At least 100,000 tons of cocoa beans are trapped at the ports and it is taking an average of 40 days to get necessary approvals from the central bank that meets shipping requirements, Pius Ayodele president the Cocoa Exporters Association of Nigeria said by email.

The central bank has suspended shipments for over two weeks to verify compliance with rules for returns of proceeds, Victor Iyamah, an exporter and former president of Cocoa Association of Nigeria, said by email. “We have five containers at the ports, some of which have left the factory for well over two months now.”

A plunge in oil prices has led to dollar shortages in Africa’s largest crude producer and a 28% differential between the official and parallel markets, creating an incentive for exporters to divert proceeds to unofficial channels.

“The central bank is just enforcing what has always been in the books, which is don’t export without declaration.

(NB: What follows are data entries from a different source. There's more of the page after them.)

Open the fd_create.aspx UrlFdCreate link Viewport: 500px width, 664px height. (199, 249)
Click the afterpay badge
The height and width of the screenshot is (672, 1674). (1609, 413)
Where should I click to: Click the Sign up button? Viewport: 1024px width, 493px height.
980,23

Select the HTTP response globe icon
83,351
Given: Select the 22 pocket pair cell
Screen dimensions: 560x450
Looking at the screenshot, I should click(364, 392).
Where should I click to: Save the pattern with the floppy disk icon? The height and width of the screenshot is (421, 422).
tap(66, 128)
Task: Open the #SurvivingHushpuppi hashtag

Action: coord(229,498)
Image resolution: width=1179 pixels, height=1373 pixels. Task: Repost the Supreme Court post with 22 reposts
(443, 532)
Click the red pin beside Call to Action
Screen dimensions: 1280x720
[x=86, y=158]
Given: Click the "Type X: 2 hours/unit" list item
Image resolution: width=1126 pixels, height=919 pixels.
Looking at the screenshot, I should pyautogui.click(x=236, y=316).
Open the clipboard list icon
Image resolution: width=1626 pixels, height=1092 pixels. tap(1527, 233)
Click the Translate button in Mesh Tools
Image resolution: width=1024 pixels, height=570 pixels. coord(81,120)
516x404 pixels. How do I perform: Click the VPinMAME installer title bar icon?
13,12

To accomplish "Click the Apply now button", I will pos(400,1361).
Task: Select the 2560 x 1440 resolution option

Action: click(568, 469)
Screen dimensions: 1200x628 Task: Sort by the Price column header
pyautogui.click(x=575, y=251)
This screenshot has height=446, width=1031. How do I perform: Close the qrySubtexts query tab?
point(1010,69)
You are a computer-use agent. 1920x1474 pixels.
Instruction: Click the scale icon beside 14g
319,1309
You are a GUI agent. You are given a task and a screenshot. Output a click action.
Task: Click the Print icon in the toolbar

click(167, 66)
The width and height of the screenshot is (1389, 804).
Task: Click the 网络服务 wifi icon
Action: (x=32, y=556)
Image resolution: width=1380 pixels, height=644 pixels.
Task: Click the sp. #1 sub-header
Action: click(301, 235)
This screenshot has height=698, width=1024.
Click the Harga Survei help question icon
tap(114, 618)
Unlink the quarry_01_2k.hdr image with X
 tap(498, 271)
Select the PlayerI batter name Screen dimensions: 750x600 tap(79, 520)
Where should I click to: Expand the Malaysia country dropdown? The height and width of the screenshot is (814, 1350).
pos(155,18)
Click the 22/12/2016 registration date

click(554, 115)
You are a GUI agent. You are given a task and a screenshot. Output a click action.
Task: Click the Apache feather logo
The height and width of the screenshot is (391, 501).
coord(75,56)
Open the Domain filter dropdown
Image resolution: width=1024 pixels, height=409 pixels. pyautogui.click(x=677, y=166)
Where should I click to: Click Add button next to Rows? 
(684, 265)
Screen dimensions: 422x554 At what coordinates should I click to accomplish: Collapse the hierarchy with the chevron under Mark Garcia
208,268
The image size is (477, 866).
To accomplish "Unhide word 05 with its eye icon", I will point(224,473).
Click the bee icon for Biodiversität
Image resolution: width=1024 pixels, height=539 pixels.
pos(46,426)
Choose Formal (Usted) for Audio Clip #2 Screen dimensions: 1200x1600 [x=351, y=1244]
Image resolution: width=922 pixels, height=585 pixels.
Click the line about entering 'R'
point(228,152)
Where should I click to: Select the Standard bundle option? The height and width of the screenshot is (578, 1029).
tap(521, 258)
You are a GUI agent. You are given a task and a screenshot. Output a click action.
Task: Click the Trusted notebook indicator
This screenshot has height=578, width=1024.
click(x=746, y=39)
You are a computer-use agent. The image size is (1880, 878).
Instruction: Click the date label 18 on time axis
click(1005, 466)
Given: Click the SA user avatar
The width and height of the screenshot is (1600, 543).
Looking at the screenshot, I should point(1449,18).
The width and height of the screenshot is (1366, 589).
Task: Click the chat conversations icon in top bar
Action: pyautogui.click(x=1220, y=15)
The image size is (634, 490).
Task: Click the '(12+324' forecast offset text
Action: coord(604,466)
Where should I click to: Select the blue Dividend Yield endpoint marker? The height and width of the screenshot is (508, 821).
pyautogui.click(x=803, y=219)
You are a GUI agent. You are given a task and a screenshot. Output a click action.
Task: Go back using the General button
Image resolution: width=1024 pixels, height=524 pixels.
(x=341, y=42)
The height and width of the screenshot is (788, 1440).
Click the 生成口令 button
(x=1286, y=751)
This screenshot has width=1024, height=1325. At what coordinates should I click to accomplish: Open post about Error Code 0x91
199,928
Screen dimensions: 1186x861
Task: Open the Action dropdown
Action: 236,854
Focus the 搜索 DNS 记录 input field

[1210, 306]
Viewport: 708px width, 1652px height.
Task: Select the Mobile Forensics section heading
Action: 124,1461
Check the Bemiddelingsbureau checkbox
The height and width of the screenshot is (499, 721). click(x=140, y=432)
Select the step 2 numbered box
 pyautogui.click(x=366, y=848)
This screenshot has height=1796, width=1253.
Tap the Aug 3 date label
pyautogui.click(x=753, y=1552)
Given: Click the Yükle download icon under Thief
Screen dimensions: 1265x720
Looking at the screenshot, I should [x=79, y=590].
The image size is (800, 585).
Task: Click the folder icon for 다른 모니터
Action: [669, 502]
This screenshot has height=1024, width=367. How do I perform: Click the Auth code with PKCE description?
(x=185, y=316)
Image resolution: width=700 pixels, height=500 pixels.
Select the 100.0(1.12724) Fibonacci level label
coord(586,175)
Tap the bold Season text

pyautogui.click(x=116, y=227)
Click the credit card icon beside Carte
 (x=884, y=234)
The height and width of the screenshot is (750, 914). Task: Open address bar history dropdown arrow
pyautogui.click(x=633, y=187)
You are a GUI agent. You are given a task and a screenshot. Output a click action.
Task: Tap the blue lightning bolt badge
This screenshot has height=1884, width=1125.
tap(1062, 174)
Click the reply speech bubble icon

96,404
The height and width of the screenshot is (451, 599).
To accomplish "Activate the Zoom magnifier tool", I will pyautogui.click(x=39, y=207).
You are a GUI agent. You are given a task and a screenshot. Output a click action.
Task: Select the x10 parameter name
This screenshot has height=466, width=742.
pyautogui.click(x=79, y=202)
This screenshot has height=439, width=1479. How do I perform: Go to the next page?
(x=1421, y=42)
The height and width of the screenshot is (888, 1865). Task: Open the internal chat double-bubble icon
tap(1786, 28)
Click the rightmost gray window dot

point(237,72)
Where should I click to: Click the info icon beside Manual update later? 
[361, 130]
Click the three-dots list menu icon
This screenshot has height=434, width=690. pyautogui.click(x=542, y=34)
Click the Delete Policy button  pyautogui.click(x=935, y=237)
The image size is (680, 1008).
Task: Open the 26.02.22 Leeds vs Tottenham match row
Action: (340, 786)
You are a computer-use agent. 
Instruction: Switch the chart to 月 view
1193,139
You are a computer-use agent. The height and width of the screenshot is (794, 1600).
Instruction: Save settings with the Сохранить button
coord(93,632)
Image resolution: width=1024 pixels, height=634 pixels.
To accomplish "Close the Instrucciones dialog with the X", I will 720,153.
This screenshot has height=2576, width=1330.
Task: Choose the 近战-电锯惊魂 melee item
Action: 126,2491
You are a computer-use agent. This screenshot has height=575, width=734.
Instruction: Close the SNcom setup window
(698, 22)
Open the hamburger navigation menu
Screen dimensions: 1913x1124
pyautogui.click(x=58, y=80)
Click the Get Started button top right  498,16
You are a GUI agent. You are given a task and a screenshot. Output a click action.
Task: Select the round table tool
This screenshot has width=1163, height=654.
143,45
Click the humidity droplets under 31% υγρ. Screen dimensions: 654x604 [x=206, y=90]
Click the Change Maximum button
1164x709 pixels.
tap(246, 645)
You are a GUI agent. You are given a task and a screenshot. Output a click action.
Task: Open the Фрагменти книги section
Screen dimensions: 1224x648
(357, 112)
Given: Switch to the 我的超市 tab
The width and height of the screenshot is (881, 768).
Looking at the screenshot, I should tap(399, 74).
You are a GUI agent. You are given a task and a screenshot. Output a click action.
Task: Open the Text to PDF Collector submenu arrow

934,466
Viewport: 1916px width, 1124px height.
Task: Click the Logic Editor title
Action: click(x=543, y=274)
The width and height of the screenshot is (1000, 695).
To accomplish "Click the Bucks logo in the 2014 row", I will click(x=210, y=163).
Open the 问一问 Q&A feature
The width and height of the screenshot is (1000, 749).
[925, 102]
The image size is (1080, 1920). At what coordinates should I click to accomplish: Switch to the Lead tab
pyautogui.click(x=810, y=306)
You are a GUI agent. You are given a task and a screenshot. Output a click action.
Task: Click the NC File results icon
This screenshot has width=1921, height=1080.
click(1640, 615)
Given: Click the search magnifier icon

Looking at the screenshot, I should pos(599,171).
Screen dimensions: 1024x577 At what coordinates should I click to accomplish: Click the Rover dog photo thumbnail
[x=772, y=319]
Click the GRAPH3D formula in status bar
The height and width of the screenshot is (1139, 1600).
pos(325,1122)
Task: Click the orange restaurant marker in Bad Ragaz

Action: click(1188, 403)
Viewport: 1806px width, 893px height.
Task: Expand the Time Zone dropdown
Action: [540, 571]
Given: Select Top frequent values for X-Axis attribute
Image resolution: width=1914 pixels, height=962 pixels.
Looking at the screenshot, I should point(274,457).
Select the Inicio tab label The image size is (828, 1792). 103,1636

People are exporting without declaration,” Bamidele Ayemibo, the lead consultant at 3T Impex Trade Academy, said by phone from Lagos. “Now central bank has blocked the loophole.”

Oil Dependence
The additional documentation requirements, which the central bank is asking shipping lines to enforce, is to track all exports and ensure proceeds are brought through official channels.

“Cocoa exporters are not against the new rule,” Kunle Ayoade managing director of Agrotraders Ltd., a cocoa exporting company, said by email. “What is cumbersome is asking shipping lines to enforce compliance that is better done with pre-shipment inspection agents and not shipping lines or terminal operators.”

The disruption in cocoa and other non-oil exports will worsen foreign-exchange shortage in Africa’s biggest economy and impede the government’s efforts to to diversify the economy away from its dependence on oil, the country’s main export. Central bank officials didn’t answer calls seeking comment. Nigeria ranks fifth among the world’s top cocoa producers, with its 2020-21 output estimated to reach 270,000 tons by the cocoa association.

“Many companies and individuals are diverting export proceeds and remittances away from approved channels while directing unmet dollar demand to the parallel market,” Murega Mungai, trading desk manager, Aza Finance said in investment note Thursday. “As dollar scarcity continues to linger, we foresee more pressure on the local currency.”